本文:

•••••

乱に咲く花 23 長州発狂

文聞亭笑一

先週号は少しばかり先走りしました。禁門の変で、長州やそのシンパの公卿たちが追放されるいわゆる七卿落ちは今週のようです。その分、雑談というか、寄り道ができそうです。

今週は、薩長史観では、いわゆる悪党の代表のように言われる徳川慶喜について触れてみることにします。作家、歴史家によって実に評価の割れる人ですが、この人ほど孤独な政治家はなかったのではないか、と同情してしまう面もあります。

徳川慶喜は水戸烈公・斉昭の7男です。このことが、良くも悪くも慶喜の生き方に影響します。水戸烈公は「攘夷」の権化です。ある種の宗教的な意味を持つほどに攘夷の志士たちから期待されていました。慶喜はその息子で、しかも頭脳明晰、胆力もあると評判でしたから志士たちからは期待の星、盟主として自分たちを導いてくれるのではないかと熱い視線で見られていました。反面、斉昭は大奥から徹底的に嫌われていました。37人も子供を作ったというほどの精力絶倫男ということと、慶喜を一ツ橋家に送り込んで徳川本家を乗っ取るつもりに違いない…と、邪推されていましたね。

•••••

課題: 本文から、「今週は、薩長史観では、いわゆ」を含む語句で始まり「りに違いない…と、邪推されていましたね。」で終わる部分を、一字も変えずに書き写しなさい。

提供データ:

•••••

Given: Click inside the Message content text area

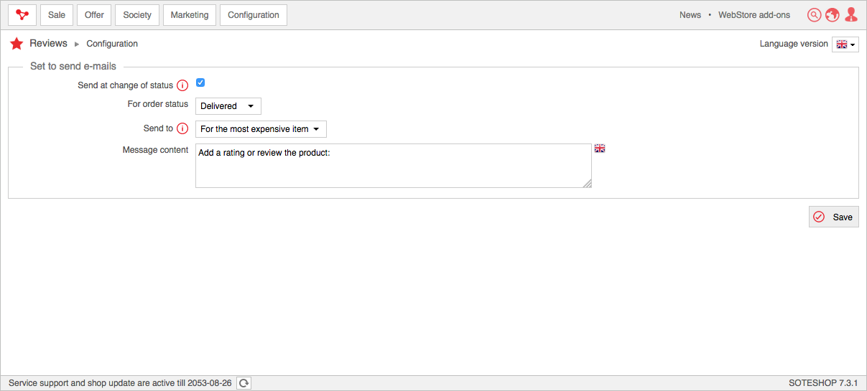Looking at the screenshot, I should [394, 166].
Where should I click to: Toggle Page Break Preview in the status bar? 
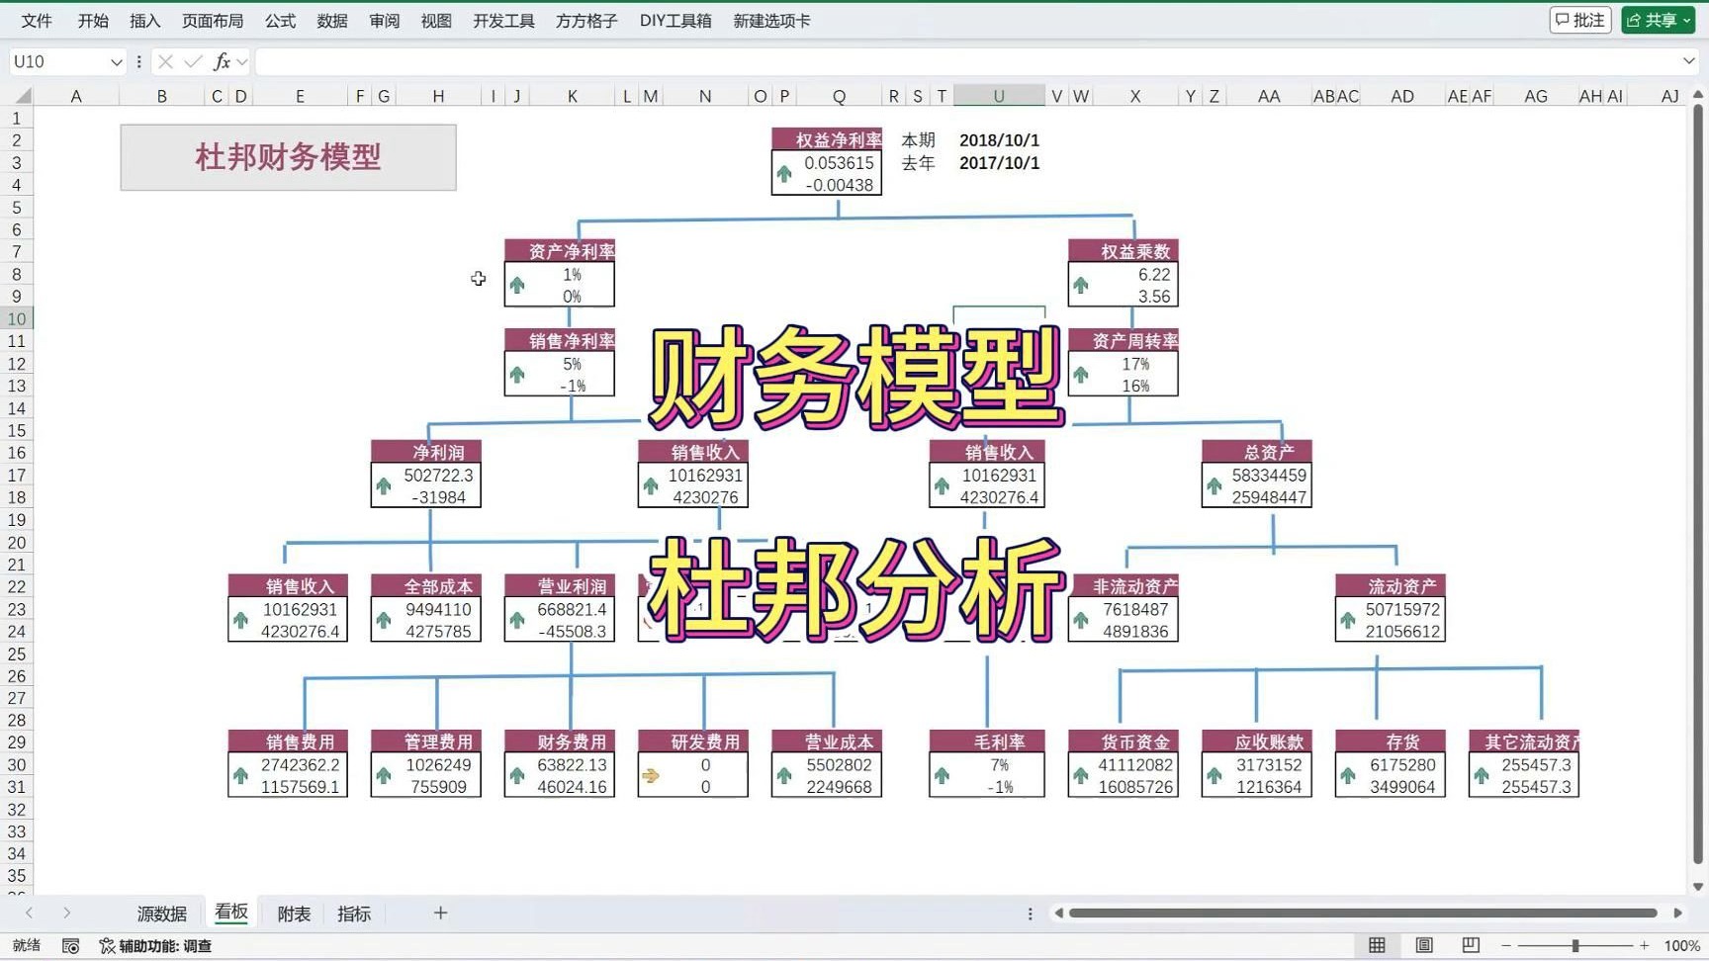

•••••

解答:
今週は、薩長史観では、いわゆる悪党の代表のように言われる徳川慶喜について触れてみることにします。作家、歴史家によって実に評価の割れる人ですが、この人ほど孤独な政治家はなかったのではないか、と同情してしまう面もあります。

徳川慶喜は水戸烈公・斉昭の7男です。このことが、良くも悪くも慶喜の生き方に影響します。水戸烈公は「攘夷」の権化です。ある種の宗教的な意味を持つほどに攘夷の志士たちから期待されていました。慶喜はその息子で、しかも頭脳明晰、胆力もあると評判でしたから志士たちからは期待の星、盟主として自分たちを導いてくれるのではないかと熱い視線で見られていました。反面、斉昭は大奥から徹底的に嫌われていました。37人も子供を作ったというほどの精力絶倫男ということと、慶喜を一ツ橋家に送り込んで徳川本家を乗っ取るつもりに違いない…と、邪推されていましたね。